The extremely low power Flat Field Transistor (FFT) technology developed by Semiwise is ideally suited for applications where low power is paramount e.g. Internet of Things (IoT) and on chip Artificial intelligence (AI). It is applicable to 40 nm, 28 nm and 20 nm bulk CMOS technologies and scalable to future bulk technology generations.
Semiwise has been working round the clock in order to optimise its Flat Field Transistor (FFT) technology. Here we present the latest results obtained with the most reliable TCAD simulators worldwide: Sentaurus and GARAND. We benchmark a range of FFT designs against standard 20 nm bulk CMOS technology. Fig. 1 illustrates the FFT drive current improvement as a function of the doping concentration in the key area of the transistor. The leakage current of the reference and the FFT are aligned at high drain voltage for a fair comparison.

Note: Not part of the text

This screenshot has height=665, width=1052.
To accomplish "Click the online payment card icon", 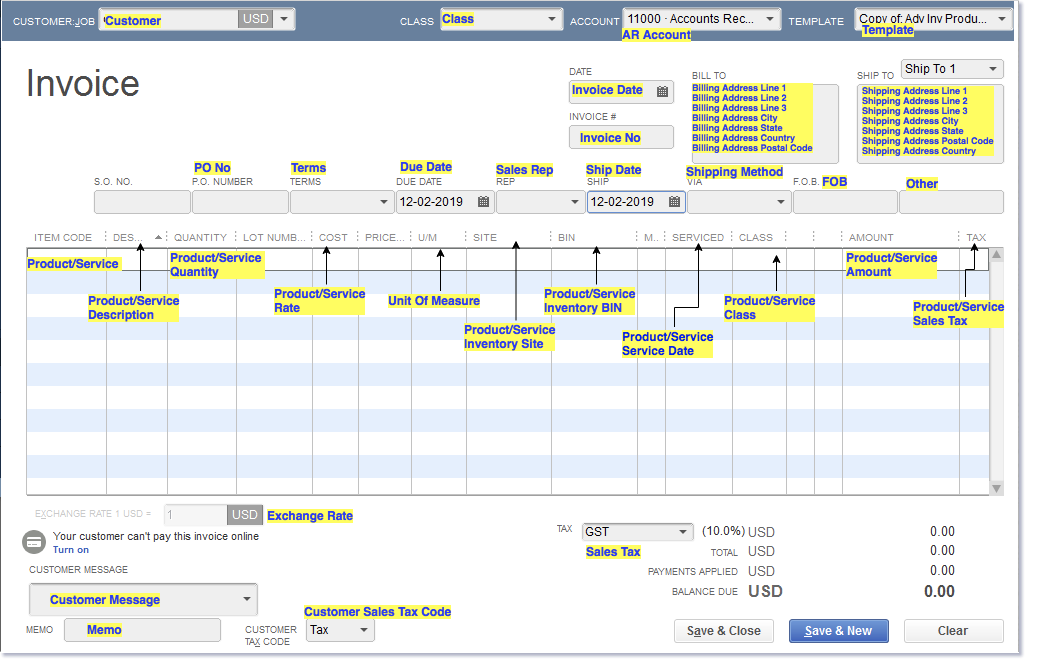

Fig. 1 FFT drive current improvement as a function of the doping concentration in the key area of the transistor
Depending on the doping concentration in the technologically important region, the FFT can deliver up to 36% performance improvement compared to the reference bulk transistor at high drain bias and more than double the current at low drain bias.
Table 1: Low local (purely statistical) variability at VD= 1.0 V
Most importantly, the FFT has extremely low local (purely statistical) variability (Table 1) with Av factors in the range of 0.6 mV-µm which is much lower than the reported variability in 14 nm FinFET and 28 nm FDSOI technologies. The extremely low variability of the FFT is ideally suited for near threshold and subthreshold logic and SRAM designs that are emerging necessities for next generation IoT and AI applications.
At all doping concentrations in the technologically important region, the FFT delivers significant performance and variability improvement compared to the reference bulk transistor. This allows seamless control of the threshold voltages without loosing the FFT benefits. Simultaneously the highest possible benefits can be retained by controlling the threshold voltage using workfunction engineering.
The FFT also offers a better back bias control compared to the bulk counterparts as illustrated in Fig. 2. This is important for achieving very low leakage and power consumption in standby mode.
Fig. 2 Back bias dependence of the threshold voltage and the body factor. Vt at zero back bias are aligned for better comparison.
RTS performance of FFT
Fig. 3 (a,b) compared the RTS amplitudes distribution in the FFTs with different doping in the technologically important region and in the reference bulk transistor. The distributions are obtained from a statistical sample of 1000 atomistically different transistors with random position of the RTS trap. It is clear that the RTS amplitudes in the FFT transistor are approximately 3 times lower compared to the reference bulk transistor. This will reduce the jitter and will significantly improve the yield of the corresponding SRAM arrays. Bearing in mind that the Low Noise (LN) power spectrum is directly proportional to !ID2 distribution and in turn !ID is proportional to !VT the simulations sow that the FFTs will have one order of magnitude lower LF power spectrum compared to the reference bulk transistors.
Fig. 3a RTS distribution of 1000 FFT transistors for
different doping levels at the VDD=1. 0 V
Fig. 3a RTS distribution of 1000 FFT transistors for different doping levels at the VDD=50 mV
Our analysis shows that the bulk FFT technology is cheaper than the corresponding bulk CMOS technology counterparts. It also does not require expensive FDSOI substrate.